§ THE TASK: Pull out each line in the listing below that contains the word "menu".
++++ EXCERPTED DATA
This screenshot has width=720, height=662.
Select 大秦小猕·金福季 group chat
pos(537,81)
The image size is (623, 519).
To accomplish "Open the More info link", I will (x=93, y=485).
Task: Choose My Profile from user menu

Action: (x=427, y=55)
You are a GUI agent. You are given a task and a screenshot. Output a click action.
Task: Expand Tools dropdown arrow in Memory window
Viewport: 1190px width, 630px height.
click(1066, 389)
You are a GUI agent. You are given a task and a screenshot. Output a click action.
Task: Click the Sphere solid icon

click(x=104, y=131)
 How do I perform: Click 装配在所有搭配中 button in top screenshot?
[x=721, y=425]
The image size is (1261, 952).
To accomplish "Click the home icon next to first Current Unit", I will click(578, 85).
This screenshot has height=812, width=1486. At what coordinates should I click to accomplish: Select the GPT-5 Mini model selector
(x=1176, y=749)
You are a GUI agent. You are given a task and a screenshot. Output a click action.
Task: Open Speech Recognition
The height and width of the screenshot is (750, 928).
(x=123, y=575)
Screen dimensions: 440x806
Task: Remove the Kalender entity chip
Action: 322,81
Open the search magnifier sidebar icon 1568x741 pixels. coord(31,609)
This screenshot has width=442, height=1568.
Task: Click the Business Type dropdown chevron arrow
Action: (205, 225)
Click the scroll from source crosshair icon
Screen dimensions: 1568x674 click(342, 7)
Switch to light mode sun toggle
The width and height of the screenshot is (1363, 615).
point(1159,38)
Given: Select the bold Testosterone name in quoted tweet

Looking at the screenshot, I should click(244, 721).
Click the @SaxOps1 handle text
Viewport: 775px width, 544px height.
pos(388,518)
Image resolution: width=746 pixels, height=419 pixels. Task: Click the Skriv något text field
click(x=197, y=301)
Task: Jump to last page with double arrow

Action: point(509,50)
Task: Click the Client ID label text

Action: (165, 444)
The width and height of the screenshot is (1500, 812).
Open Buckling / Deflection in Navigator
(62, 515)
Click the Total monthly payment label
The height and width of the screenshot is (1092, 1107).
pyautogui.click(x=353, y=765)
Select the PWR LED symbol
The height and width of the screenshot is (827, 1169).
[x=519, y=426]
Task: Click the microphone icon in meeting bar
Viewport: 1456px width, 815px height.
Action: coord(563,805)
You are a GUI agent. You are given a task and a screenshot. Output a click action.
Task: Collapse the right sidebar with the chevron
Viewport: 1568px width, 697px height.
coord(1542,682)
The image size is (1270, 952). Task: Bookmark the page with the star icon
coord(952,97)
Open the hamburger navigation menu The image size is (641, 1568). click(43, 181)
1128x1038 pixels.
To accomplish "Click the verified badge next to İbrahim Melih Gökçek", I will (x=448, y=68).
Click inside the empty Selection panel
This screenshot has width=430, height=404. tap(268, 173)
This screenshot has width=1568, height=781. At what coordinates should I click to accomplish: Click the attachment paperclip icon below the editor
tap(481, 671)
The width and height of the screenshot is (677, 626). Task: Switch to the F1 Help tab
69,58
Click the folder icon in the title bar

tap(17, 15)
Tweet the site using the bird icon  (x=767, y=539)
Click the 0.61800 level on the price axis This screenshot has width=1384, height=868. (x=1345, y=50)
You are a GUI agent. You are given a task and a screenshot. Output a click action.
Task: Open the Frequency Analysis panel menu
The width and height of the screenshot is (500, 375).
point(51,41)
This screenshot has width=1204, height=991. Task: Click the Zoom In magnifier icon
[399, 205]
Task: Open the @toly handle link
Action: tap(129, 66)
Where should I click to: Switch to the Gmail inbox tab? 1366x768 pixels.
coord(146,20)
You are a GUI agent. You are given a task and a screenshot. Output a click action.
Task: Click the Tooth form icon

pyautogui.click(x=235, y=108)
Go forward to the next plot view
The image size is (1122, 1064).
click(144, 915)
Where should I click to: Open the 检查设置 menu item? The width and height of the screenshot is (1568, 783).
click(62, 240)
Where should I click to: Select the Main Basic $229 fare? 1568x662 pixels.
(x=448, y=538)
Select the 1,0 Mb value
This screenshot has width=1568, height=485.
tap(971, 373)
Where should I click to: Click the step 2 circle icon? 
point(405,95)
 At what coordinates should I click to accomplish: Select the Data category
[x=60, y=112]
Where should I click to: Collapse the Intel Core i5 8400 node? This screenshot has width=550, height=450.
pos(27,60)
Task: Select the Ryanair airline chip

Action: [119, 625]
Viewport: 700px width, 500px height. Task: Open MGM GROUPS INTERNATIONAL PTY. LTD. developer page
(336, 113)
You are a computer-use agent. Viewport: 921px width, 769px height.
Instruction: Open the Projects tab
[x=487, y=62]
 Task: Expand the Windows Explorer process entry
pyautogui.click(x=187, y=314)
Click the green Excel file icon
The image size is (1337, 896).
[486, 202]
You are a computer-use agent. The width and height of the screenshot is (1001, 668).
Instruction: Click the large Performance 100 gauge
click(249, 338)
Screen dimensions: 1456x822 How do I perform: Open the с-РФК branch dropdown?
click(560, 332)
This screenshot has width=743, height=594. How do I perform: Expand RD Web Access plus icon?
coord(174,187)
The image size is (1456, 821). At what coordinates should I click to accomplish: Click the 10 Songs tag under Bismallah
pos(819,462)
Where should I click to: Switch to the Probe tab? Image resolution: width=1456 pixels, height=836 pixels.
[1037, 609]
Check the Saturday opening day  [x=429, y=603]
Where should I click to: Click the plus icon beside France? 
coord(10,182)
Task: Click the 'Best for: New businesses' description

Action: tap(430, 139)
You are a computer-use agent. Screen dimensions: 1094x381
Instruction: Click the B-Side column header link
++++++++
§ TASK ANSWER:
Task: Choose My Profile from user menu
Open the hamburger navigation menu The image size is (641, 1568). click(43, 181)
Task: Open the Frequency Analysis panel menu
Where should I click to: Open the 检查设置 menu item? The width and height of the screenshot is (1568, 783).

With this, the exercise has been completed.